■ SELECTED EXCERPT

The Protestant factor in the events in Ukraine as well as the Protestant tendency in ‘Maidan theology’ has been specifically noticed by the leading Russian publishers. Thus, the article ‘Ukraine armed itself with theology of revolution. Maidan and the war in Donbass impacted the sermons’ (NG-Religii, March 4, 2015) emphasizes the radical character of changes in the theology of young Protestants and their influence оn the interdenominational level. “The teacher of theology and Christian ministry in Ukrainian Evangelical Theological Seminary, Anatoliy Denisenko shares his memories: ‘What I experienced on Maidan, reminded me the words of Harvard professor Harvey Cox, that “We are trying to live in a period of revolution without a theology of revolution. The development of such a theology should be the first item on the theological agenda today.” Pastor Artem, serving as a minister in Ukrainian troops in village Peski, rendered his experience in the war as follows, “To some extent, we are changing our understanding of the Scripture and God’s word”. These words could be the keynote of the changes that have occurred in the worldview of many Ukrainian spiritual figures within the last year” [14].
While we are aware of the ‘keynote of changes’, still there is a question of how ‘Maidan theology’ was reflected in confessional matrices of various traditions, how church groups perceived it, and the way it changes the alignment of forces and emphases. For a more objective analysis, I would like to introduce two distinctions: inter-confessional and confessional.
Denoting the connection between civil protest and the Protestant spirit, ‘Maidan theology’ and Reformation theology, I intend to introduce, analyze the experience and reflections of selected figures of Protestant Evangelical community from the late November 2013 until present.
These selected figures belong to a new generation of Evangelical leaders and they have proven themselves to be informal leaders, that is, they shaped the positions of their communities without taking official posts. Therefore, my material contains the Protestant voices, these voices, however, do not compose or represent any religious systems. They form a complex polyphony of self-organized inter-church community, united by the same socio-theological challenge and appropriate intuition of the same theological response.
While the value of Protestant material in the ‘Maidan case’ leaves no doubts, the second narrowing specification of the issue requires additional rationale. The shift of attention from the statements of the confessional leaders and official documents to the stories of average people, who became field and vision leaders, is caused by the very direction of the events, when new acting figures unexpectedly have been brought to the forefront, as well as by the principles of author’s methodology, which focuses on the birth of new ideas and heroes among average believers. The members of the group of new Protestant leaders, whose opinions and testimonies are of interest and novelty, are Oleg Magdych, Oles Dmitrenko, Taras Diatlyk, Denis Kondiuk, Petro Kovaliv, Denis Gorenkov, Marina Gogulia, Olena Panich, Natalia Prostun, Ekaterina Zhitskaia, Lesia Kotvitskaia, Anatolii Denisenko, Mikola Romaniuk. The author himself took part in the events and personally met every representative of the group analyzed. Author’s conclusions are based on his personal observations and talks with other participants. The majority of the members’ testimonies were published in two books, co-authored and co-published by the current author [3; 13]. Thus, the following text is a part of a more extended context of events and discussions, observations and dialogues, testimonies of the members of the selected group and personal relationships with them.

■ SUPPLIED INFORMATION
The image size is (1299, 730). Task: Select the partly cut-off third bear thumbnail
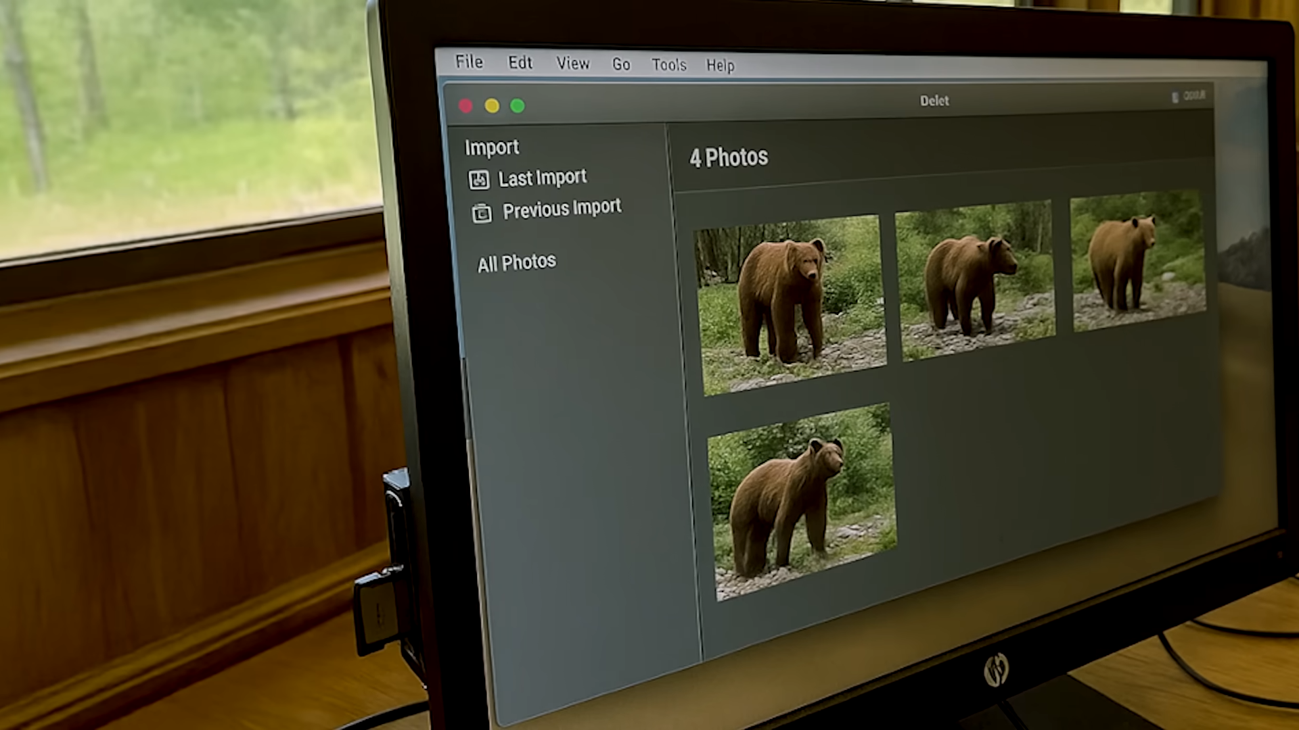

* * *

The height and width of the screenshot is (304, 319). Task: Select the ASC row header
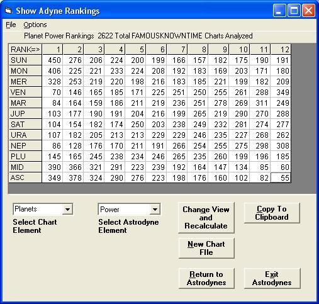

■ STATED GOAL
In the excerpt on "Maidan theology," which Harvard professor do Anatoliy Denisenko's memories quote?

■ FINAL RESULT
Harvey Cox